3. On 5/1/2024, the Hospital's incident report written by E #5 (ED Registered Nurse) dated 1/18/2024 noted, "Pt. #1 arrived via medicar for incorrect address when discharged from 3rd floor at about 7:00 PM. Pt. #1 arrives soiled. Called [name of group home's] CM (case manager) and she states that no one told her or the facility about Pt. #1's discharge and also that the address on the face sheet was the administrative office building. She was told that last time she spoke with E #1 (Case Manager) was this AM and was told discharge plan was either today or tomorrow. She would have provided an updated address that she had she been informed of discharge today. Facility was not called to update that Pt. #1 was being discharged, neither was the brother."
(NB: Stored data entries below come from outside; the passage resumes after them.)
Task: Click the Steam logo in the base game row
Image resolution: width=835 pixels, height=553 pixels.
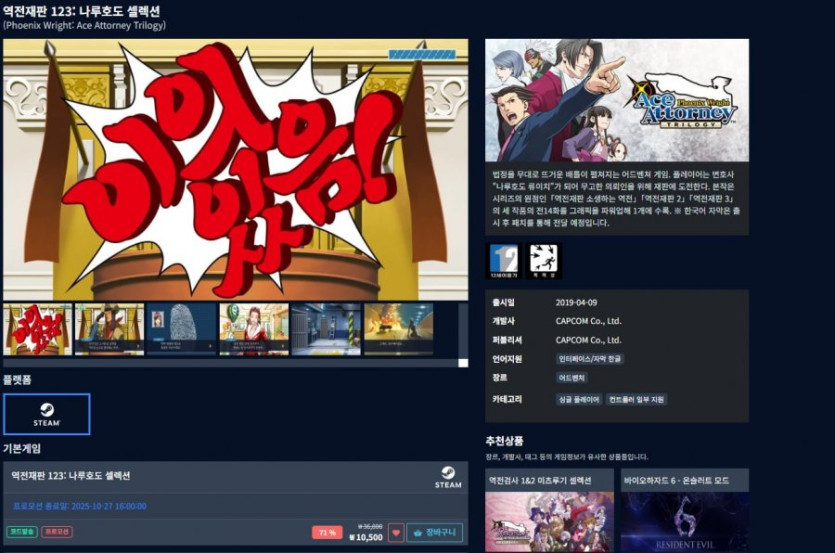Action: coord(447,478)
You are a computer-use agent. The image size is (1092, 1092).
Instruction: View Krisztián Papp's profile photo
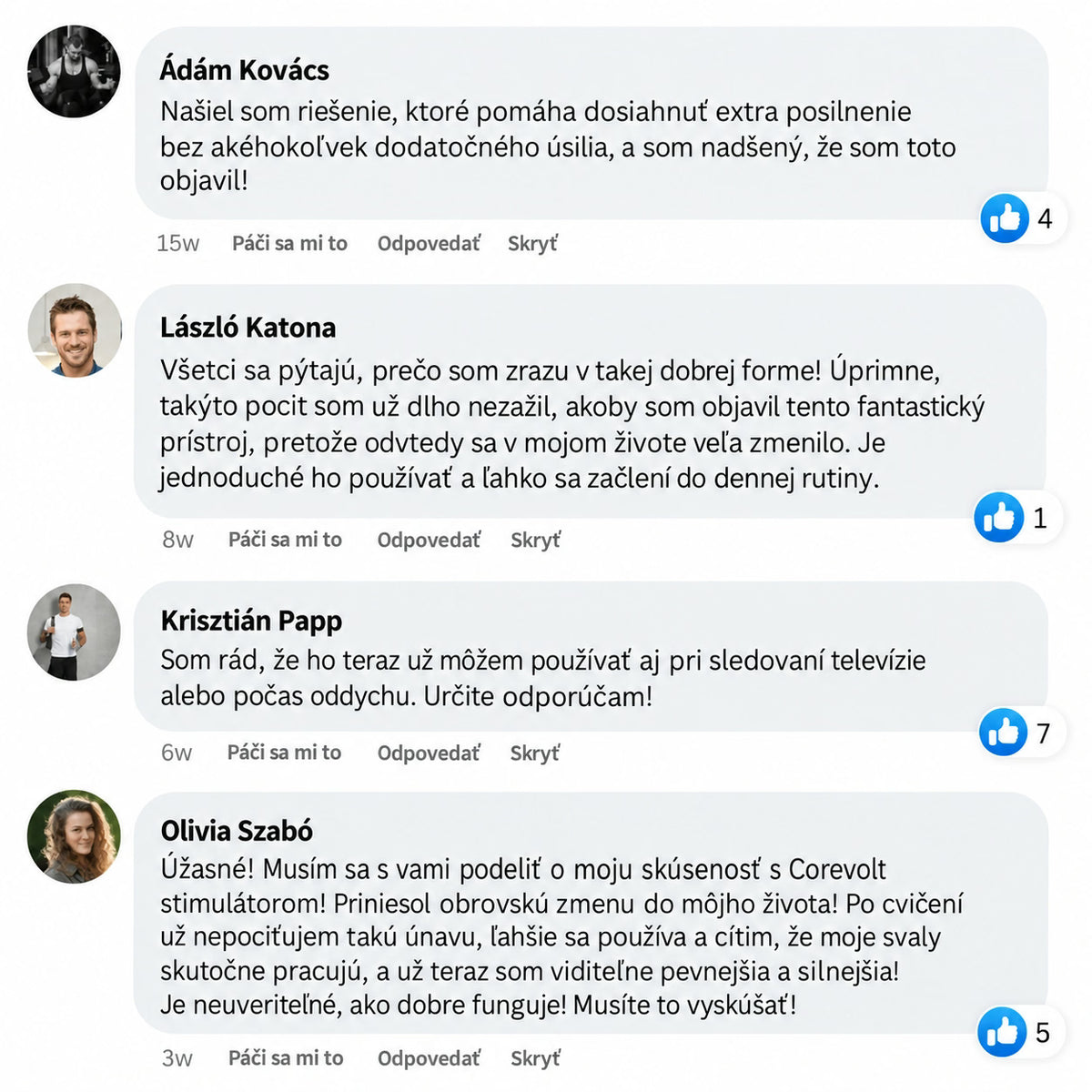pos(74,632)
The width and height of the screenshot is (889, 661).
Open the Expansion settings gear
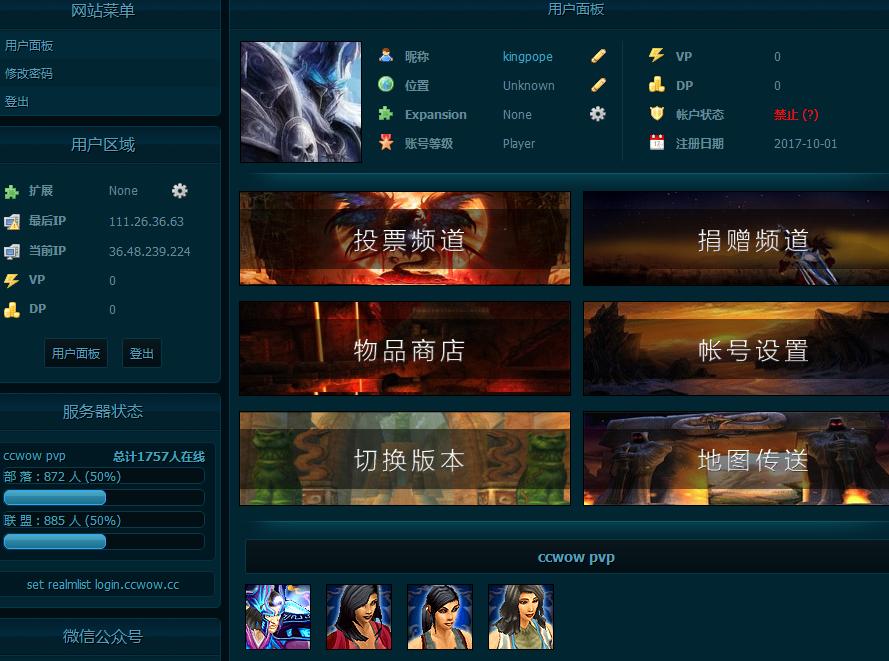tap(597, 114)
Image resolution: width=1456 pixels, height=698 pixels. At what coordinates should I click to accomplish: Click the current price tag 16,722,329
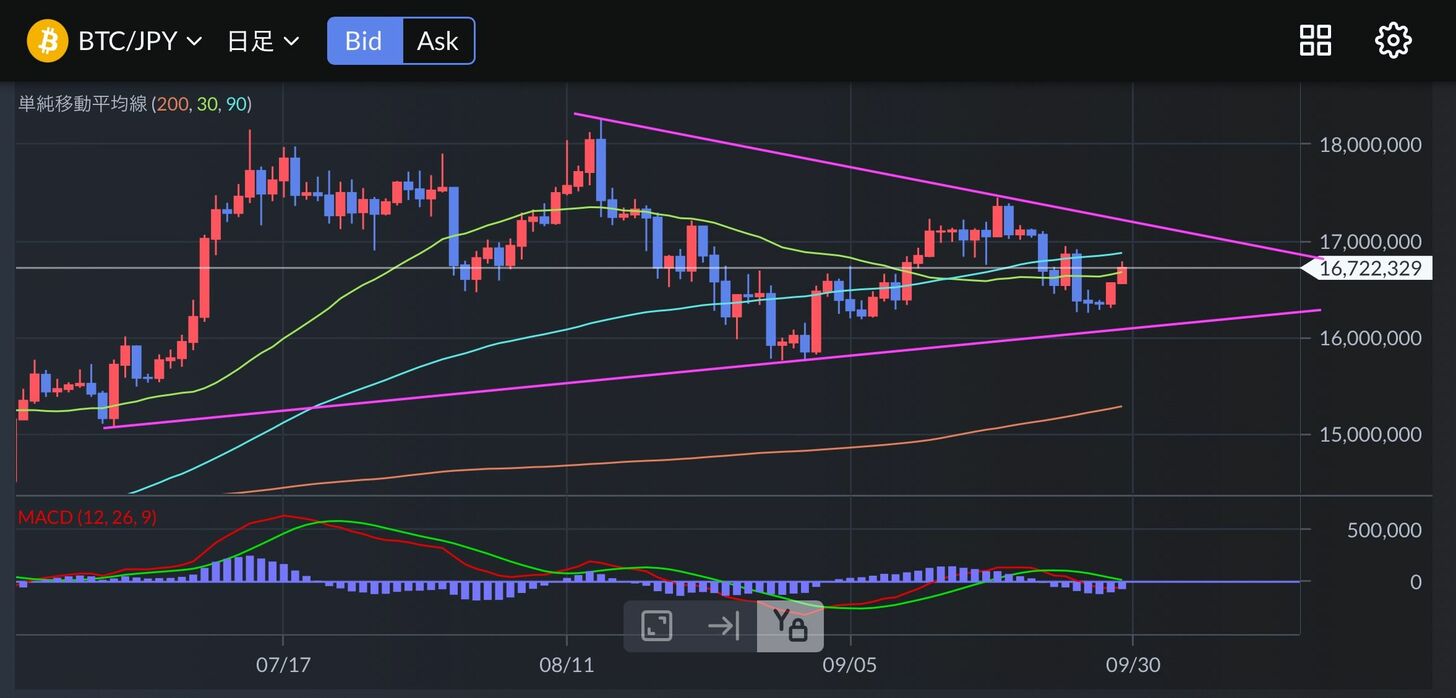(1369, 268)
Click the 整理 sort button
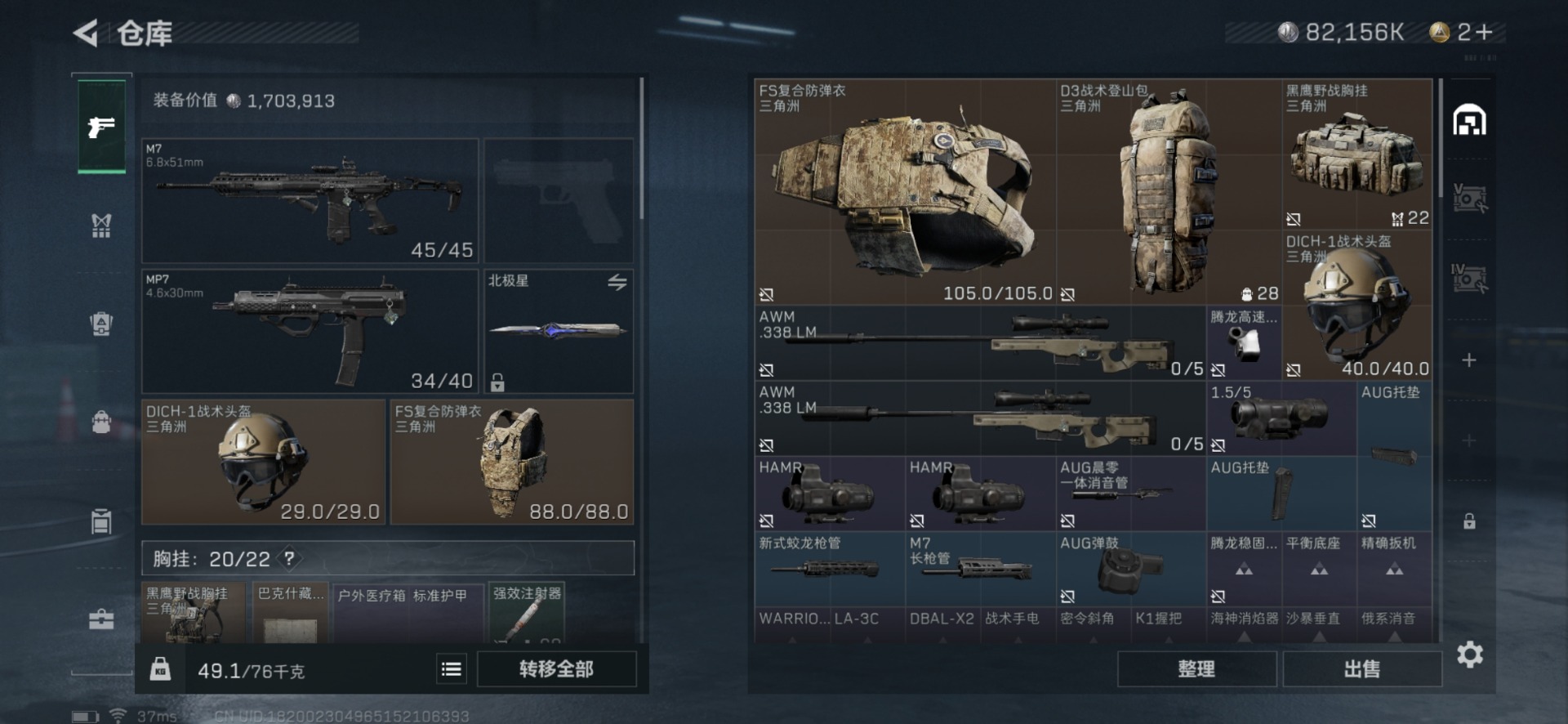Image resolution: width=1568 pixels, height=724 pixels. pyautogui.click(x=1196, y=669)
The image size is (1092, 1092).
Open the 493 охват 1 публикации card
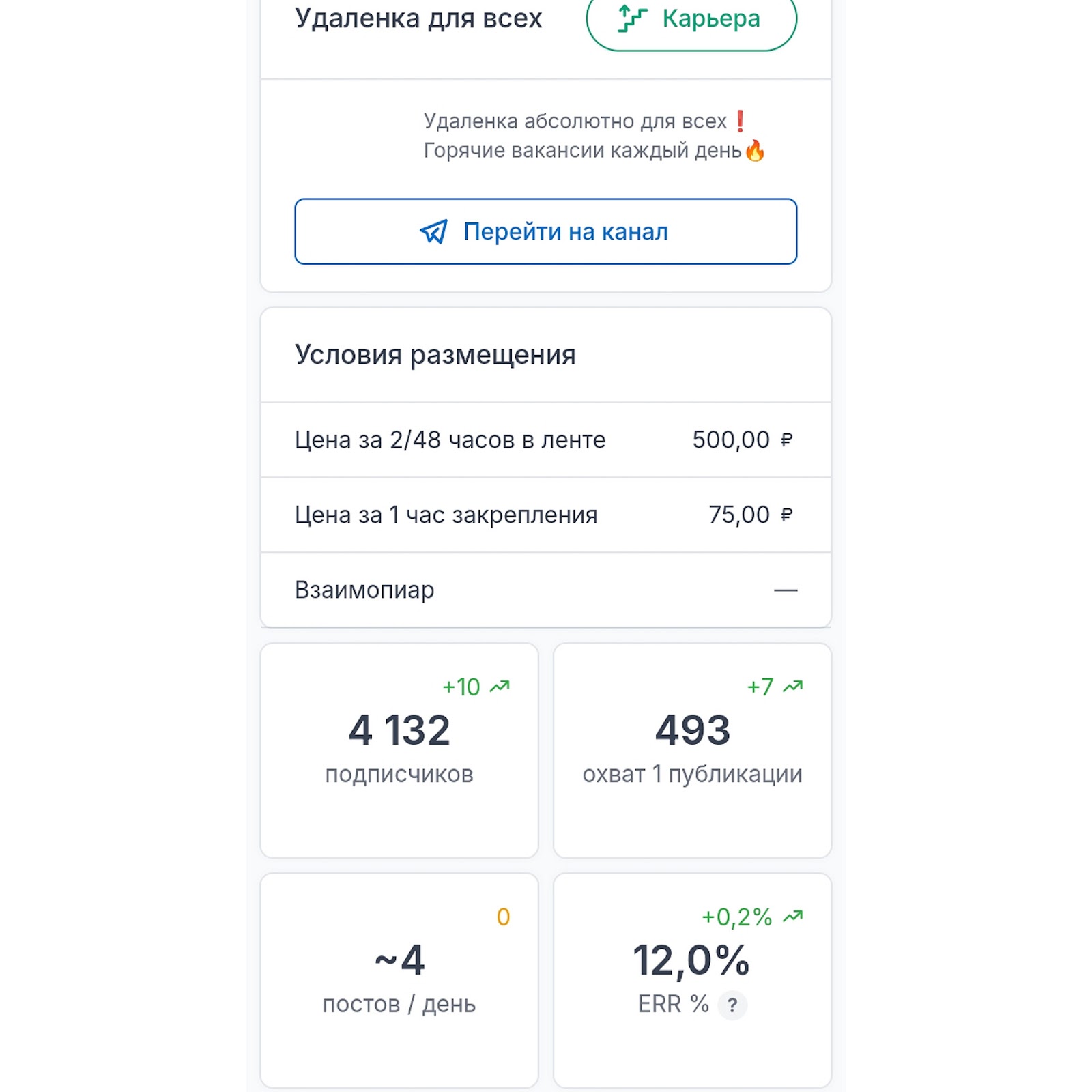(692, 750)
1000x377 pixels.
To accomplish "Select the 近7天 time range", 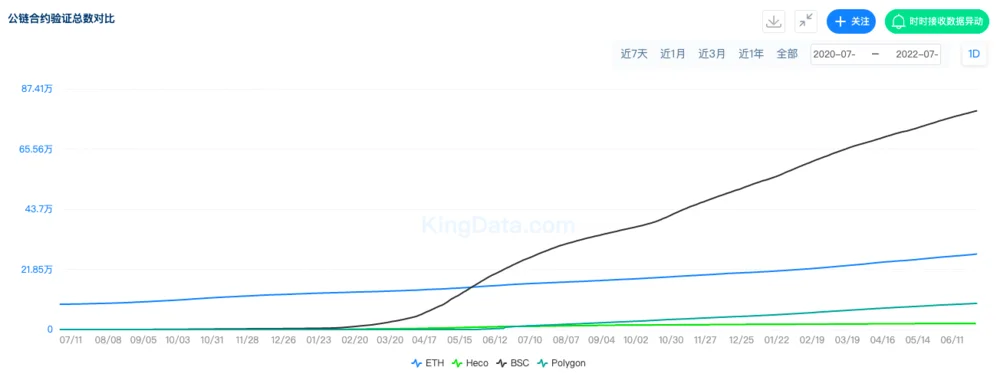I will (634, 54).
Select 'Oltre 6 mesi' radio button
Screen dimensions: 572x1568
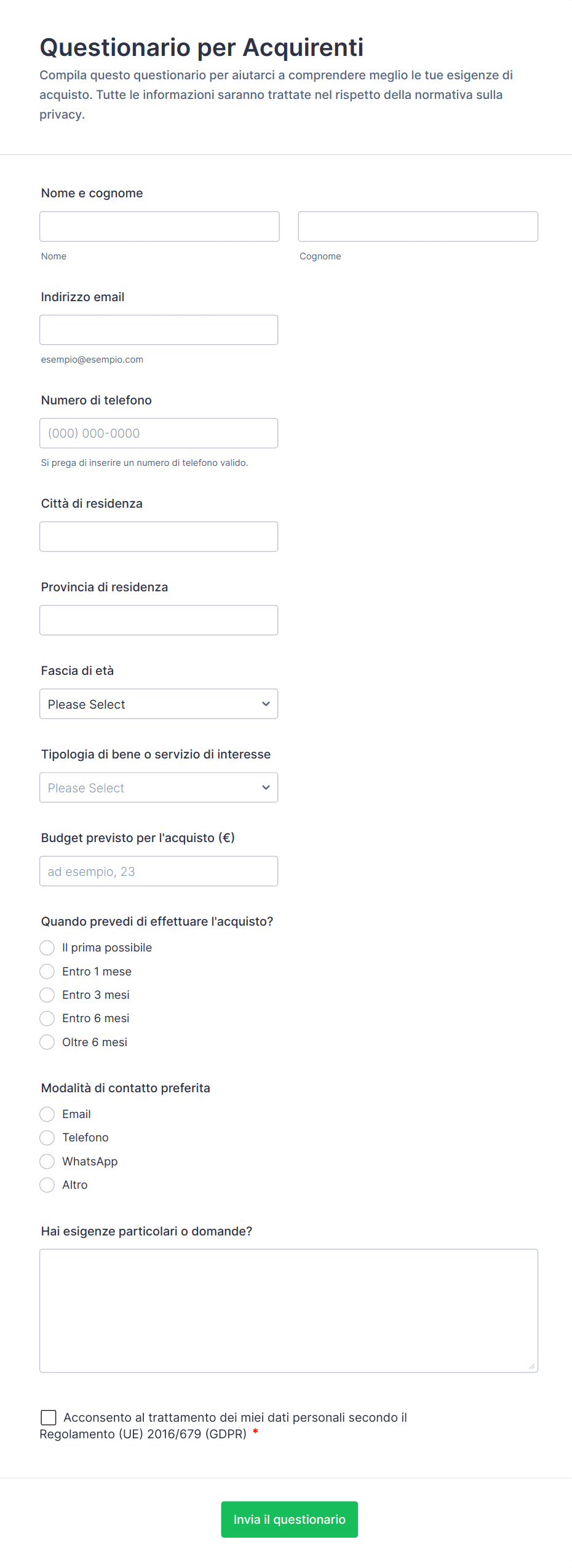coord(47,1042)
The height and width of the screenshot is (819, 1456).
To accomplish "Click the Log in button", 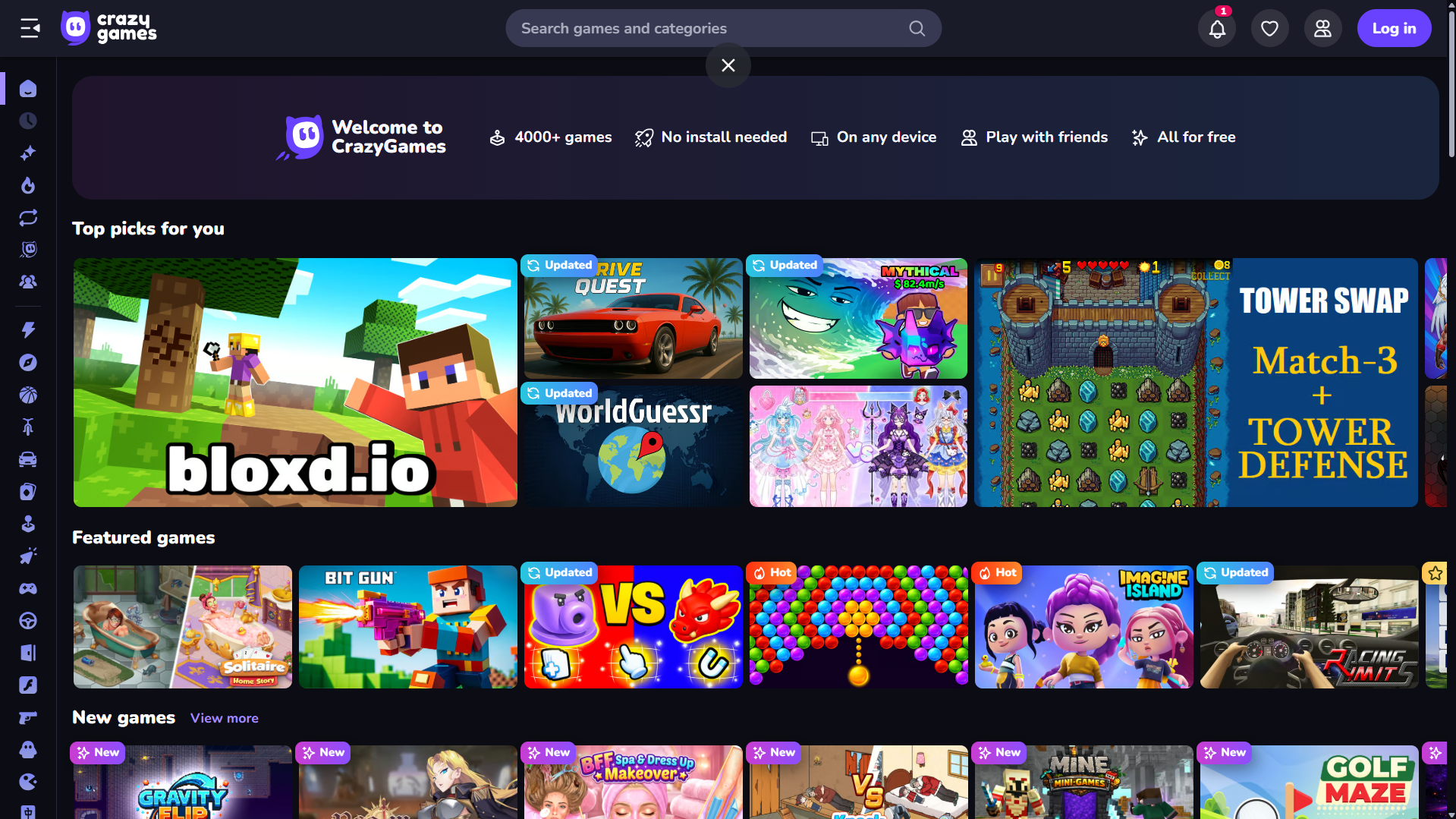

4. On 5/1/2024 at 11:00 AM, an interview was conducted with the Case Manager (E #1). E #1 stated that Pt. #1's discharge plan was to return to the group home. E #1 stated that E #1 was not aware that Pt. #1 had a discharge order on 1/18/2024. E #1 stated that E #1 left a voice message for Pt. #1's brother that Pt. #1 could possibly be discharged on 1/18/2024 or 1/19/2024. E #1 stated that E #1 found out that Pt. #1 had been discharged when E #1 came back to work on 1/19/2024. E #1 stated that since E #1 was not at work when Pt. #1 was discharged, it was the nurse's responsibility to notify the group home and Pt. #1's brother of Pt. #1's discharge. E #1 stated that there is no documentation that Pt. #1's brother or group home had been notified of Pt. #1's discharge. E #1 stated that E #1 found out the next day from E #3 (Director of Care Coordinator) that Pt. #1 had been brought to the wrong address upon discharge. E #1 stated that the medicar brought Pt. #1 to the administrative office instead of the group home. E #1 stated that the normal discharge process is to notify the patient's family and receiving facility regarding discharge date and time. E #1 stated that this did not happen because E #1 was not aware of the discharge order when arrangements were made. E #1 stated that E #1 had already sent discharge paperwork to group home. E #1 stated that E #1 arranged transportation for a will-call when Pt #1 was ready for discharge/discharge orders received. E #1 stated that the Registered Nurse (E #6) called the will-call transportation that had been arranged and discharged Pt. #1.
5. On 5/1/2024 at 2:30 PM, an interview was conducted with the ED Registered Nurse (E #5). E #5 stated that E #5 worked in the ED on the evening of 1/18/2024. E #5 stated that the ambulance brought Pt. #1 back from a discharge attempt at Pt. #1's group home. The paramedics stated that they had the wrong address and it was after hours so they brought Pt. #1 back to the ED. E #5 stated that E #5 put a new diaper on Pt. #1 and kept Pt. #1 in the waiting room in the ED. E #5 stated that E #5 contacted the group home case manager who told E #5 that she did not know about Pt. #1's discharge. E #5 stated that the case manager at the group home then contacted Pt. #1's brother (Z1). Z1 came to the ED and took Pt. #1 back to the group home. E #5 stated that Z1 was upset because Z1 told E #5 that Z1 did not know about Pt. #1's discharge.